Nel crocevia del «Mediterraneo nero» la tragedia dei corpi annegati, «bloccati» e silenziati in Libia, è una pagina oscura dei governi italiani (ed europei) di destra e sinistra. «The Black Mediterranean» è un concetto euristico che sta prendendo piede tra gli studiosi e rappresenta, in breve, lo sfondo su cui si costituisce la diaspora africana dei nostri giorni. Sono le storie di giovani (e meno giovani) migranti che attraversano le acque alla ricerca della libertà e di un po’ di fortuna. Alcune sono a lieto fine e foriere di incontri, e conoscenze che danno luogo a forme transnazionali di creatività culturale irriducibili. Accade pure che i forestieri riportino per le strade delle città i canti popolari e che un ragazzino nigeriano scopra e si innamori di Rosa Balistreri. Si chiama Chris Obehi, ha ventun anni (in Italia da cinque) e si è fatto conoscere suonando la chitarra per le strade di Palermo, cantando il brano in dialetto siciliano, Cu Ti Lu Dissi, della cantora licatese. Christopher Goddey (il suo vero nome), da allora apre spesso i suoi concerti con questo brano che ha inserito anche nel suo disco di debutto, Obehi, (800A Records).

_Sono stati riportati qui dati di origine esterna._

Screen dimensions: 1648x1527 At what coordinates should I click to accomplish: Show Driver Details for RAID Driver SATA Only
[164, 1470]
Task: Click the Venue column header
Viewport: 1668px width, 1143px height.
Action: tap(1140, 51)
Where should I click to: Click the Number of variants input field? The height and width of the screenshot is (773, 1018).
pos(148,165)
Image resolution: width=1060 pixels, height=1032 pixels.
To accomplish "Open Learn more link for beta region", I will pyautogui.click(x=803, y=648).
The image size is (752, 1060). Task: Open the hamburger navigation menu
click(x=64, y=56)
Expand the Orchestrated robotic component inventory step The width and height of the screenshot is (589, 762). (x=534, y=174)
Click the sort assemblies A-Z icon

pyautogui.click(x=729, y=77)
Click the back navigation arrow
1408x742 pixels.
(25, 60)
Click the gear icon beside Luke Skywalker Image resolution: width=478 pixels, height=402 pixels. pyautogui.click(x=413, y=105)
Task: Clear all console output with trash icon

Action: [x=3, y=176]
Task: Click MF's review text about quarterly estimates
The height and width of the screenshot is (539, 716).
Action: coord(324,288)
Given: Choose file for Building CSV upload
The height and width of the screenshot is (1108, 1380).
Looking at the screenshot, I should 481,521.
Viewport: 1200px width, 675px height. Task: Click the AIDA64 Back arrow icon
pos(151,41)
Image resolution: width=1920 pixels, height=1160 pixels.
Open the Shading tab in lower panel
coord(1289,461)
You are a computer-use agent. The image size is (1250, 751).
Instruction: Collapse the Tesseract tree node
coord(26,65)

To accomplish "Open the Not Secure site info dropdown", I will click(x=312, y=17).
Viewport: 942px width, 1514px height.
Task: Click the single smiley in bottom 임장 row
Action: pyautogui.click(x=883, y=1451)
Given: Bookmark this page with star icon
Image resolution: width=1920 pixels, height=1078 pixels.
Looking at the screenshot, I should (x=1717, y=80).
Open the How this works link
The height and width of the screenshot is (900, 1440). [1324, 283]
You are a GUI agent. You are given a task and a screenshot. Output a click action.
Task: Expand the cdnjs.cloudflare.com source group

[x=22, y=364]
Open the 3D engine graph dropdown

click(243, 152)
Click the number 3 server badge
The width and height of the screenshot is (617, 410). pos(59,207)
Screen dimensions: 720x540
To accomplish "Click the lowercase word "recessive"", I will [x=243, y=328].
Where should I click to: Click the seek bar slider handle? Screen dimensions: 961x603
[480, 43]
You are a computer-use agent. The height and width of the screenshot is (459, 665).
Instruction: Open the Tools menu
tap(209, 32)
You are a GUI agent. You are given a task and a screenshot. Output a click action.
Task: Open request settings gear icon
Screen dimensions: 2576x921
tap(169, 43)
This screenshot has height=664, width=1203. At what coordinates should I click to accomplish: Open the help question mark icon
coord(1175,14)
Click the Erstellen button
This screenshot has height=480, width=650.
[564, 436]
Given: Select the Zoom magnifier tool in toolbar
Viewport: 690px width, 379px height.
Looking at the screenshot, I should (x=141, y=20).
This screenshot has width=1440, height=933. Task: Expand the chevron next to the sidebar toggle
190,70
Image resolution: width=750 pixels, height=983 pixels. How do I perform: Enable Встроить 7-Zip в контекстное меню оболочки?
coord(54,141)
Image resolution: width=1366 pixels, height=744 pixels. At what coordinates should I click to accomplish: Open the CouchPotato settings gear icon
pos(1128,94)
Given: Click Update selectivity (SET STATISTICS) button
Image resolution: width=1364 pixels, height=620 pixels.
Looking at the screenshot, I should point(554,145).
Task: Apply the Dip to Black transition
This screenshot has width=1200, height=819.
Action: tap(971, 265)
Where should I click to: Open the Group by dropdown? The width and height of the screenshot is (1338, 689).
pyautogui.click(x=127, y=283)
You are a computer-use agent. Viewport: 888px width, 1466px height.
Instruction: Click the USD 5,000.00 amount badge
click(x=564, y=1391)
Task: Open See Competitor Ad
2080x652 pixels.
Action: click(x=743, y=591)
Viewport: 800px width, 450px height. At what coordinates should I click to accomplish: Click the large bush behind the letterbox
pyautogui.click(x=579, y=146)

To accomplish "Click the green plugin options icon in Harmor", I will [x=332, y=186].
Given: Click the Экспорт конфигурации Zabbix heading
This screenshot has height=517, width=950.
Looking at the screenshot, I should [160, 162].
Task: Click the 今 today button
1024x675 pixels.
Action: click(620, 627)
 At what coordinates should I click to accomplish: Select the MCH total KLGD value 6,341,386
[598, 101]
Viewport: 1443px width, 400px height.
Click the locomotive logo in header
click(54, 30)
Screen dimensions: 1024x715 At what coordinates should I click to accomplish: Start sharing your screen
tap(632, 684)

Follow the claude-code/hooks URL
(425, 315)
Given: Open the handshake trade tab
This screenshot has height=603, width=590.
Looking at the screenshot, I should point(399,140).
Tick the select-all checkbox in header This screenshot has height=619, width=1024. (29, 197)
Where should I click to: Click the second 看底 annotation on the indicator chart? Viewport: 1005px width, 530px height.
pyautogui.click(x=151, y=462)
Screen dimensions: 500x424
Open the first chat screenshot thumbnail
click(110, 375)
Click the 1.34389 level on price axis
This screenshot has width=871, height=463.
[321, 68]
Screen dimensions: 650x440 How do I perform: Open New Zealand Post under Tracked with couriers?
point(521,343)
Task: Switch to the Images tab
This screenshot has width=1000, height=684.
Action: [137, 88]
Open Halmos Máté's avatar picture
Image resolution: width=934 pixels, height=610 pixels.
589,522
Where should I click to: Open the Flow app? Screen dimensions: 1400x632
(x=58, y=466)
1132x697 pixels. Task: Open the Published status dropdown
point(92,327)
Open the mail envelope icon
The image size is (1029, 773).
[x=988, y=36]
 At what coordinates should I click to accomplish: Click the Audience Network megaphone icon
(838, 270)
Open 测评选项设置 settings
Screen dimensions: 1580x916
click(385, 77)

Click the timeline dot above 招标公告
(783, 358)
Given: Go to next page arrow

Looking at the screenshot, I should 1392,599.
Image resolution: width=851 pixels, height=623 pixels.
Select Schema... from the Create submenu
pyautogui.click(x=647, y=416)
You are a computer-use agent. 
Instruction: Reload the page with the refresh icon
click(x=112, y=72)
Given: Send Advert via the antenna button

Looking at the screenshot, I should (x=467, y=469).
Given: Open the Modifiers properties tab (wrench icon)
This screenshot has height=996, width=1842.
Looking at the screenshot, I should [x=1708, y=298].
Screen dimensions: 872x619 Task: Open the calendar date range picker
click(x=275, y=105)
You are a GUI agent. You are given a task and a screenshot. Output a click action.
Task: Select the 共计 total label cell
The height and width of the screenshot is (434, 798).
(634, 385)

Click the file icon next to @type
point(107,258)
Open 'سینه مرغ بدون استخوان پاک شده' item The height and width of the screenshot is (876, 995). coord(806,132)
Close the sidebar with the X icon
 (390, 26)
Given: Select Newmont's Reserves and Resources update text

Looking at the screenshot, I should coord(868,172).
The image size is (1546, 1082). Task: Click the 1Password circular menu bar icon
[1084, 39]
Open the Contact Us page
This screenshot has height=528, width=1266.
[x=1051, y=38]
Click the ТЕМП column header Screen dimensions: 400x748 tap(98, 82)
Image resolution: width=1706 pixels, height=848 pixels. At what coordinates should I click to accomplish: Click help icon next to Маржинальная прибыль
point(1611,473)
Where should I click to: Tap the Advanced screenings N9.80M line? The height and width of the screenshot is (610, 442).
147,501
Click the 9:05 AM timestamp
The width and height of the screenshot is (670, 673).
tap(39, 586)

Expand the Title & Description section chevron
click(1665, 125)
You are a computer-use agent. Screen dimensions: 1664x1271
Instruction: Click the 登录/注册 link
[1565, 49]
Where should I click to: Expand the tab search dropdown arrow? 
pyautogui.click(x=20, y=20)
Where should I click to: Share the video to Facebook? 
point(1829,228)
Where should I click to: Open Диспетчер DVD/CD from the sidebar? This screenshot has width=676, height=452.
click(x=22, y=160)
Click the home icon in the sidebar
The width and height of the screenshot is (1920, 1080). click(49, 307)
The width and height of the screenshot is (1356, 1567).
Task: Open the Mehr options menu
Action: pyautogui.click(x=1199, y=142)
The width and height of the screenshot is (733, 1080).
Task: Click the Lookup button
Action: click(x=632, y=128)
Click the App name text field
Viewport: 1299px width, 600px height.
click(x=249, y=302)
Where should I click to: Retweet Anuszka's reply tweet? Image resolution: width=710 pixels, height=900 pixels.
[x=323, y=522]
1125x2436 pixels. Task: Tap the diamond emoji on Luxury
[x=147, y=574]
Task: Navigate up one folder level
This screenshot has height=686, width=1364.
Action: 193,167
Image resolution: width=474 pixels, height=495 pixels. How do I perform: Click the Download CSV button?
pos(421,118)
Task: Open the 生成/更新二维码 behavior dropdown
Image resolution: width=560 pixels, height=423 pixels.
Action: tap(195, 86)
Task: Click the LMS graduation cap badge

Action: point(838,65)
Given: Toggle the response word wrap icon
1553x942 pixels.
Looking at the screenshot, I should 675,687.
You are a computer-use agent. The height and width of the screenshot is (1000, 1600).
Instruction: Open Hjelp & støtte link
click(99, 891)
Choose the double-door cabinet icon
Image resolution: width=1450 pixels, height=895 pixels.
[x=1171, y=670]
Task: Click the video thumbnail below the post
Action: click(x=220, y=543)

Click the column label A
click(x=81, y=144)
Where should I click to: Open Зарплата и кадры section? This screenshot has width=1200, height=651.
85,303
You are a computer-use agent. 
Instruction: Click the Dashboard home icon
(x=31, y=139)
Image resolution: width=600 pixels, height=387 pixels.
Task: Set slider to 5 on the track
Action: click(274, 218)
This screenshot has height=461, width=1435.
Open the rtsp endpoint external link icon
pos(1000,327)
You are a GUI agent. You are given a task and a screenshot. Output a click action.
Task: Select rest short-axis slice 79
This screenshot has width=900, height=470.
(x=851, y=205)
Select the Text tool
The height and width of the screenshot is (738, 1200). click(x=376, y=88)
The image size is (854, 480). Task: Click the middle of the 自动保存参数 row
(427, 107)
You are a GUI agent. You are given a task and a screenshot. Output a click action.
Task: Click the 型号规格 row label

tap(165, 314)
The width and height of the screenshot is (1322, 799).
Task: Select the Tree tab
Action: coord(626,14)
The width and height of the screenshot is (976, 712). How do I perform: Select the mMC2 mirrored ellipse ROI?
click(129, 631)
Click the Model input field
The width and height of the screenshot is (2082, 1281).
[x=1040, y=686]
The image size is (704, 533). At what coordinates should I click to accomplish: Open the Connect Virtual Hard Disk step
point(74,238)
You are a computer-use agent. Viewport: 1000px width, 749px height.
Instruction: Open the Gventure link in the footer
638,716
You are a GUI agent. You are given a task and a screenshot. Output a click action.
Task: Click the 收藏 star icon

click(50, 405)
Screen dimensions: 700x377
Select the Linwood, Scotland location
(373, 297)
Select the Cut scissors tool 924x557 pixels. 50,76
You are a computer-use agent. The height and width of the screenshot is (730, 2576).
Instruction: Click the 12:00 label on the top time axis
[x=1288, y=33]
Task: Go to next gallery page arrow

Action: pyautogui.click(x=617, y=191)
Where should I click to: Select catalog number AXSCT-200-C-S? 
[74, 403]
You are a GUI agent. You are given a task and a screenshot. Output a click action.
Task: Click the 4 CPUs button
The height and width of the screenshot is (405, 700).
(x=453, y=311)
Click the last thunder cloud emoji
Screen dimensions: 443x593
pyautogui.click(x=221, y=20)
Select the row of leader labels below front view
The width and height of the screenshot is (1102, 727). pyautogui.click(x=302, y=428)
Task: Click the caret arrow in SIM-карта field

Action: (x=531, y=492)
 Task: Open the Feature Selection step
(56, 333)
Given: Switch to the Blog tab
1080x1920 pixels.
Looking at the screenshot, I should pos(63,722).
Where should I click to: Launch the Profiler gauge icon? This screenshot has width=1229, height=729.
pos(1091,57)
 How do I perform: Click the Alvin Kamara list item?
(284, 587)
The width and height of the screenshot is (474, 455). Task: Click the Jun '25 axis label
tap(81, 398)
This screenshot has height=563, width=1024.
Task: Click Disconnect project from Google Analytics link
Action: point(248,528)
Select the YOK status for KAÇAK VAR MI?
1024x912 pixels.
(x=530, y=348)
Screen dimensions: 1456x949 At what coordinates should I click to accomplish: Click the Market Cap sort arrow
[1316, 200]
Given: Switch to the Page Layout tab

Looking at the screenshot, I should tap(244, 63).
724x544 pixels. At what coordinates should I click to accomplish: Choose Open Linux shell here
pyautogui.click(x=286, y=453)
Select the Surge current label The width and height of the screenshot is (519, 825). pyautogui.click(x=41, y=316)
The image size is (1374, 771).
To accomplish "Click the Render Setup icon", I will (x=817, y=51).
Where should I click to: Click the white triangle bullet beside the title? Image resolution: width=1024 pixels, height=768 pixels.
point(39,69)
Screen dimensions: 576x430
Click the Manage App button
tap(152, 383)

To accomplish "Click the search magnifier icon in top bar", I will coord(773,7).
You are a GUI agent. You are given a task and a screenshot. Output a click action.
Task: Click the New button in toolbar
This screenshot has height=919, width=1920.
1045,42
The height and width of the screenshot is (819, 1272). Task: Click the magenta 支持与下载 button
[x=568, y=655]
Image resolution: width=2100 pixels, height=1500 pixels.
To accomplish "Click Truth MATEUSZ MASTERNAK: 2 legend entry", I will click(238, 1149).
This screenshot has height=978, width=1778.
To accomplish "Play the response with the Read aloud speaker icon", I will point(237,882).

DOPO ESSERE sfuggito alle persecuzioni di Boko Haram è passato per i lager libici, quando era ancora minorenne. Nato in uno dei maggiori distretti petroliferi della Nigeria, a Warri, un lotto della Shell, la multinazionale che incassa i proventi del petrolio, Obehi ha lo sguardo rivolto a Mama Africa, su cui il fardello della (neo)colonizzazione pesa come un macigno, e incita al riscatto. Del viaggio sul barcone ricorda il pianto dei bambini. «Non siamo pesci è una canzone sui diritti umani. L’ho scritta pensando a un bambino che stava morendo di freddo. Ma ha un intento universale». Oggi Chris Obehi vive e studia (al Conservatorio) a Palermo oltre a portare la sua musica in giro per la Sicilia e l’Italia, prima del Covid-19.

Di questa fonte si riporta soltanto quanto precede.